# WORK ORDER
Where in the entries below does "will" appear? Copy every line that has it.

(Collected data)
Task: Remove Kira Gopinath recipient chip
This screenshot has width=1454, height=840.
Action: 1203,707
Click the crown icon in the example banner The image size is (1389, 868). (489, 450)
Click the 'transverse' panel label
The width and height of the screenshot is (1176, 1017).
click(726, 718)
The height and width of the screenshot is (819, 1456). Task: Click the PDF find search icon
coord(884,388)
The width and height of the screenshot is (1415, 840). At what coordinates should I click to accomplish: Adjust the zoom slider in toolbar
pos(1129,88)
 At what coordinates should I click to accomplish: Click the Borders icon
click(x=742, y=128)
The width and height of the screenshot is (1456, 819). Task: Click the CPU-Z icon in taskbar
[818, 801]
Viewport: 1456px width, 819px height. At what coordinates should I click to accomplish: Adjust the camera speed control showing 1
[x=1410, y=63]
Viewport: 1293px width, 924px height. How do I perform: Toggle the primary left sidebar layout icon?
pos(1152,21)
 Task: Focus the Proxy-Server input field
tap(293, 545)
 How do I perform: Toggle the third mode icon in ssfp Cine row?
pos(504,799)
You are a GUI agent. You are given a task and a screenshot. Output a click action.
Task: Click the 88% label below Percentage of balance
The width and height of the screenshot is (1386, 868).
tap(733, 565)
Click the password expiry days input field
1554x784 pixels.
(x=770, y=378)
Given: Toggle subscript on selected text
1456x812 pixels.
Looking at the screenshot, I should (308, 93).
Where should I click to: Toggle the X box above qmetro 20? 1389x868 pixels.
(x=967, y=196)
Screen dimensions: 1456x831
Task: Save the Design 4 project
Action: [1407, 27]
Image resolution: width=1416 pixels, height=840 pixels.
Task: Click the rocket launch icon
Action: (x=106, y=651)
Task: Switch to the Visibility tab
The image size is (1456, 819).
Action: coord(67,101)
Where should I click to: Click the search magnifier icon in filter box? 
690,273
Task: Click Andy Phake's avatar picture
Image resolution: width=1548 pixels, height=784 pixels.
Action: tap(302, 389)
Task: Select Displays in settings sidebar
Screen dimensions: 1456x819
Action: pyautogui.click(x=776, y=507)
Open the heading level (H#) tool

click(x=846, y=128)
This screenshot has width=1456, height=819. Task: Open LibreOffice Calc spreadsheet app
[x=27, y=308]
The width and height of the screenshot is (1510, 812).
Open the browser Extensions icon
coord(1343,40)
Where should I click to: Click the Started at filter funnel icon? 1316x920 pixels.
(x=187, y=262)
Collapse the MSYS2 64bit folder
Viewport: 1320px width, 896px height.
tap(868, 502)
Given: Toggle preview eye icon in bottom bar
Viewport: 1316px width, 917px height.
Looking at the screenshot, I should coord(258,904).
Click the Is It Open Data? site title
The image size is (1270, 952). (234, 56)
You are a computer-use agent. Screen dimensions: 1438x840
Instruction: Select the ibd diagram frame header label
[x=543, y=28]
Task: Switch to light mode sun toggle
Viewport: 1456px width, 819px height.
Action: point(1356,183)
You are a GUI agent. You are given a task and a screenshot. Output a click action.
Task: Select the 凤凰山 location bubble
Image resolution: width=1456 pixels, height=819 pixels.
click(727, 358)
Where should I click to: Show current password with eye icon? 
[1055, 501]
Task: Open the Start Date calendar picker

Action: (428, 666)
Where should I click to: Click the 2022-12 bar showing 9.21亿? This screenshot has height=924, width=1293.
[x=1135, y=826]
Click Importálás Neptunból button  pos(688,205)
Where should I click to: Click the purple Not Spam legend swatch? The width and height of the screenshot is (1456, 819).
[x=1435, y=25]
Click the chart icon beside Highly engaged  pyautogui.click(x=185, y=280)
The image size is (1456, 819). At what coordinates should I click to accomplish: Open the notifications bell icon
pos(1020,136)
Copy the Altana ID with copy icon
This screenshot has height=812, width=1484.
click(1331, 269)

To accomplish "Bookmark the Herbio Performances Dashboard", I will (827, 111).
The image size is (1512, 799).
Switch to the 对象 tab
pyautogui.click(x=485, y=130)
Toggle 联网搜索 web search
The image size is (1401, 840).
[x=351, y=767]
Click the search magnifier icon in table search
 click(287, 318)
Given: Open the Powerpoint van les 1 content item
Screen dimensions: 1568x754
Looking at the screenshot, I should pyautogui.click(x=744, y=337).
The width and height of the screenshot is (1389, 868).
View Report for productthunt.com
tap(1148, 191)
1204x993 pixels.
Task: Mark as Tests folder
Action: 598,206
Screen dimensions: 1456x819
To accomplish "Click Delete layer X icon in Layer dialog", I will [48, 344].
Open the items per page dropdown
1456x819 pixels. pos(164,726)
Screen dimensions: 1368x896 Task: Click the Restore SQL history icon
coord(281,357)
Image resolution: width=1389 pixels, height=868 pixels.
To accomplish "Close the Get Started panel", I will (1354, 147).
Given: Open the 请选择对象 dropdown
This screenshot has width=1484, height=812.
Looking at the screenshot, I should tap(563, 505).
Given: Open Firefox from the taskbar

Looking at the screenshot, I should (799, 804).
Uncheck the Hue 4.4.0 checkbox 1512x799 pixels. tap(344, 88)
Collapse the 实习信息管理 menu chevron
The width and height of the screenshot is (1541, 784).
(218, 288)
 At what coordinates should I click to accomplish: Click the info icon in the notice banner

# SOLVED PROBLEM
To accomplish "Bookmark the Herbio Performances Dashboard", I will (827, 111).
To accomplish "Click Delete layer X icon in Layer dialog", I will [48, 344].
To accomplish "Close the Get Started panel", I will (1354, 147).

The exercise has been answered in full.